<<<<
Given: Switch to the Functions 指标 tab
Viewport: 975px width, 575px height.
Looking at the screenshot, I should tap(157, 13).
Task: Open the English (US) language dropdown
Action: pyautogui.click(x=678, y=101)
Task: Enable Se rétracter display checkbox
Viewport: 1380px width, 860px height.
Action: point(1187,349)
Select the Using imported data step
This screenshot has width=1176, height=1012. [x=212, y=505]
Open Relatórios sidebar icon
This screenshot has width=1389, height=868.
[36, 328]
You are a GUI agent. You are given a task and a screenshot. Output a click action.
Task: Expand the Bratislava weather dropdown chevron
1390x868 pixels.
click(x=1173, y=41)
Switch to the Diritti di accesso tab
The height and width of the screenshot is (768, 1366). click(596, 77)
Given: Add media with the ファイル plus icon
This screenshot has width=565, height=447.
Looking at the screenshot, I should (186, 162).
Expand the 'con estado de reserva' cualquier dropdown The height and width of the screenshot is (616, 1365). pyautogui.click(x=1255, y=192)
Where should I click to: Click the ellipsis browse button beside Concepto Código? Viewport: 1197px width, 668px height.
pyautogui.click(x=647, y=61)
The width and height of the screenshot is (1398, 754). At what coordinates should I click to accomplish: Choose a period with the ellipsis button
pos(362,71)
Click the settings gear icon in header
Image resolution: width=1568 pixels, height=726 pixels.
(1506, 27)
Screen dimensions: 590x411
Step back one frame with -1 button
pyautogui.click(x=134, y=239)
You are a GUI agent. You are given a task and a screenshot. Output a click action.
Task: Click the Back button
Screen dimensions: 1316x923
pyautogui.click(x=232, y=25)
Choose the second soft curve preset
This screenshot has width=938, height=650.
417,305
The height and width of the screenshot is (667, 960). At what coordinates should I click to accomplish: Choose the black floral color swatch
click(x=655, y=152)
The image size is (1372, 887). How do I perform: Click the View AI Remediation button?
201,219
>>>>
EXERCISE DESCRIPTION: Transcribe the whole listing with every word preserved.

RESPONSE:
Given: Switch to the Functions 指标 tab
Viewport: 975px width, 575px height.
Looking at the screenshot, I should tap(157, 13).
Task: Open the English (US) language dropdown
Action: pyautogui.click(x=678, y=101)
Task: Enable Se rétracter display checkbox
Viewport: 1380px width, 860px height.
Action: point(1187,349)
Select the Using imported data step
This screenshot has width=1176, height=1012. [x=212, y=505]
Open Relatórios sidebar icon
This screenshot has width=1389, height=868.
[36, 328]
You are a GUI agent. You are given a task and a screenshot. Output a click action.
Task: Expand the Bratislava weather dropdown chevron
1390x868 pixels.
click(x=1173, y=41)
Switch to the Diritti di accesso tab
The height and width of the screenshot is (768, 1366). click(596, 77)
Given: Add media with the ファイル plus icon
This screenshot has width=565, height=447.
Looking at the screenshot, I should (186, 162).
Expand the 'con estado de reserva' cualquier dropdown The height and width of the screenshot is (616, 1365). pyautogui.click(x=1255, y=192)
Where should I click to: Click the ellipsis browse button beside Concepto Código? Viewport: 1197px width, 668px height.
pyautogui.click(x=647, y=61)
The width and height of the screenshot is (1398, 754). At what coordinates should I click to accomplish: Choose a period with the ellipsis button
pos(362,71)
Click the settings gear icon in header
Image resolution: width=1568 pixels, height=726 pixels.
(1506, 27)
Screen dimensions: 590x411
Step back one frame with -1 button
pyautogui.click(x=134, y=239)
You are a GUI agent. You are given a task and a screenshot. Output a click action.
Task: Click the Back button
Screen dimensions: 1316x923
pyautogui.click(x=232, y=25)
Choose the second soft curve preset
This screenshot has width=938, height=650.
417,305
The height and width of the screenshot is (667, 960). At what coordinates should I click to accomplish: Choose the black floral color swatch
click(x=655, y=152)
The image size is (1372, 887). How do I perform: Click the View AI Remediation button?
201,219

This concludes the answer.